TABLE 49.1 Normal values for left and right ventricular volume, left ventricular mass, and left and right atrial volume derived from several studies
END-DIASTOLIC VOLUME LEFT VENTRICLE (TWO- AND FOUR-CHAMBER APICAL VIEWS/BIPLANE METHOD OF DISKS)
Male: 111 mL index 58 mL/m2 [80 (45)]
Female: 80 mL index 50 mL/m2 [66 (103)]
END-SYSTOLIC VOLUME LEFT VENTRICLE (TWO- AND FOUR-CHAMBER APICAL VIEWS/BIPLANE METHOD OF DISKS)
Male: 34 index 18 mL/m2 [30 (19)]
Female: 29 index 18 mL/m2 [32 (21)]
EJECTION FRACTION
61 ± 10%
END-DIASTOLIC VOLUME RIGHT VENTRICLE (BASED ON NORMAL RATIO OF LEFT VENTRICLE TO RIGHT VENTRICLE OF 0.6)
Male: 67 mL
Female: 48 mL
LEFT VENTRICULAR MASS (TRUNCATED ELLIPSOID)
Male: 135 g index 71 g/m2 [96 (61)]
Female: 99 g index 62 g/m2 [89 (54)]
Volume-to-mass ratio: 83
LEFT ATRIAL VOLUME (TWO- AND FOUR-CHAMBER APICAL VIEWS/BIPLANE METHOD OF DISKS)
Male: 38 mL index 21 mL/m2
Female: 32 mL index 21 mL/m2
LEFT ATRIAL VOLUME FOUR-CHAMBER VIEW (SINGLE-PLANE AREA LENGTH)
Male: 38 mL
Female: 34 mL
LEFT ATRIAL VOLUME TWO-CHAMBER VIEW (SINGLE-PLANE AREA LENGTH)
Male: 46 mL
Female: 36 mL
RIGHT ATRIAL VOLUME FOUR-CHAMBER VIEW (SINGLE-PLANE AREA LENGTH)
Male: 39 mL
Female: 27 mL
Pleural versus Pericardial Effusion
Left pleural effusions can be distinguished by their posterior location, passing behind the descending aorta. Large bilateral pleural effusions may occasionally cause tamponade that is responsive to drainage (184).

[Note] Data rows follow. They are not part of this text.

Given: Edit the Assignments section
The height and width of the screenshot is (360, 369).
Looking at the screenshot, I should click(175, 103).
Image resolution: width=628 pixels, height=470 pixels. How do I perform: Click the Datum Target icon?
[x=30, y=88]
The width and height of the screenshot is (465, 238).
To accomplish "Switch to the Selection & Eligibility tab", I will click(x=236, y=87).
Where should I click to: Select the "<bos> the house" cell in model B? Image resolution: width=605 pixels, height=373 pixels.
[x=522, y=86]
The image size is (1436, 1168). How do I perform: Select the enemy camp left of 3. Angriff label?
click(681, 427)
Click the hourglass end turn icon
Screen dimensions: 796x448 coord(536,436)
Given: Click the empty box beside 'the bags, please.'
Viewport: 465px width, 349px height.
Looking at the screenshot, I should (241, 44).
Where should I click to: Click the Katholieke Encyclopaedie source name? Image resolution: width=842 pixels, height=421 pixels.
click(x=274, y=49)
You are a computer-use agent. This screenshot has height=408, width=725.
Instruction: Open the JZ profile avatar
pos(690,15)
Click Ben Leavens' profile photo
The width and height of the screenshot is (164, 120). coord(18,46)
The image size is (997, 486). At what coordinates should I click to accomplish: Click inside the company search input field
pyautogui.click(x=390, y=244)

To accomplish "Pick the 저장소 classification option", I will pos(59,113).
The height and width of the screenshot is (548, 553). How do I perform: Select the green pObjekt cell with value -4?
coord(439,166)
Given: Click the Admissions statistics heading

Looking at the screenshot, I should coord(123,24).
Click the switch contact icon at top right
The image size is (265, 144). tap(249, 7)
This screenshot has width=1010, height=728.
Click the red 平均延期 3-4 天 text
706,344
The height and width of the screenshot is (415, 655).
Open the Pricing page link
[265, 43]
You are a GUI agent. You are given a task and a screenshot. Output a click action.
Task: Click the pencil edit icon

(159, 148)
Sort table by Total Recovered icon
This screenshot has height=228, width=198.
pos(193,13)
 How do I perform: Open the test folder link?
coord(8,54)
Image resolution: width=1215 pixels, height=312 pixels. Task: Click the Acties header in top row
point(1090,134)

Pericardial Thickening and Constriction
Pericardial thickening is common, although constriction is rare. Thickening and adhesion are distinguished from simple effusion by the parallel (rather than damped) motion of the epicardium and visceral pericardium with the parietal pericardium. Pericardial constriction is a continuum of hemodynamic impairment, which may overlap with tamponade and (when the visceral layer is primarily involved) may have a component of restriction. By M-mode imaging, a septal notch may be seen in early diastole around the time of the pericardial knock (between S2 and S3) (185,186). Two-dimensional echocardiography may show extensive adhesion and a diastolic septal bounce (182), which may resemble left bundle branch block or RV pacing. One usually sees IVC plethora (177,182), unless the patient is severely dehydrated. In the four-chamber view, the ventricles appear elongated, and the atria are globally enlarged. Malignancy often causes pericardial effusions and pericardial studding, and a frank mass effect may be seen.
Congenital Abnormalities
Complete absence of the pericardium causes RV enlargement and paradoxic septal motion (187). Partial absence may cause LV herniation through the defect with coronary compression and myocardial infarction. Pericardial cysts are difficult to localize by echocardiography because of their lateral position (188).
Aorta and Great Vessels
Despite the primacy of TEE, TTE is useful in assessing the great vessels. The aortic root and ascending aorta are well seen in the parasternal long- and short-axis views. Coronary artery ostia can be visualized, sometimes allowing for diagnosis of coronary anomalies and Kawasaki disease.
Aortic Aneurysm
Symmetric sinus of Valsalva aneurysms (189,190) may be seen in Marfan syndrome. Echocardiographic enlargement of the root beyond 55 mm should generally prompt surgery. Ascending aortic dilatation may be poststenotic or atherosclerotic in origin, requiring high parasternal and right parasternal imaging to observe. The descending thoracic aorta can be seen in the long- and short-axis parasternal views posterior to the atrioventricular groove. The left and right pulmonary arteries may be seen in the short-axis view. In the apical views, posterior angulation often produces long- (two-chamber) and short- (four-chamber) axis views of the thoracic aorta. Atheroma and aneurysms of the abdominal aorta may be seen subcostally to the left of and deep to the IVC (191). Thoracic aortic dissection with effusion can also be imaged from the left paraspinal window, although TEE is the preferred method to assess the aorta (192).
Great Veins
The IVC is seen subcostally. It crosses the diaphragm just after receiving the confluence of the hepatic veins. Its size and response to respiration predict RA pressure (193,194). If the vessel loses 50% of its initial expiratory diameter during deep inspiration (while the patient is lying supine with knees bent), RA pressure is considered normal.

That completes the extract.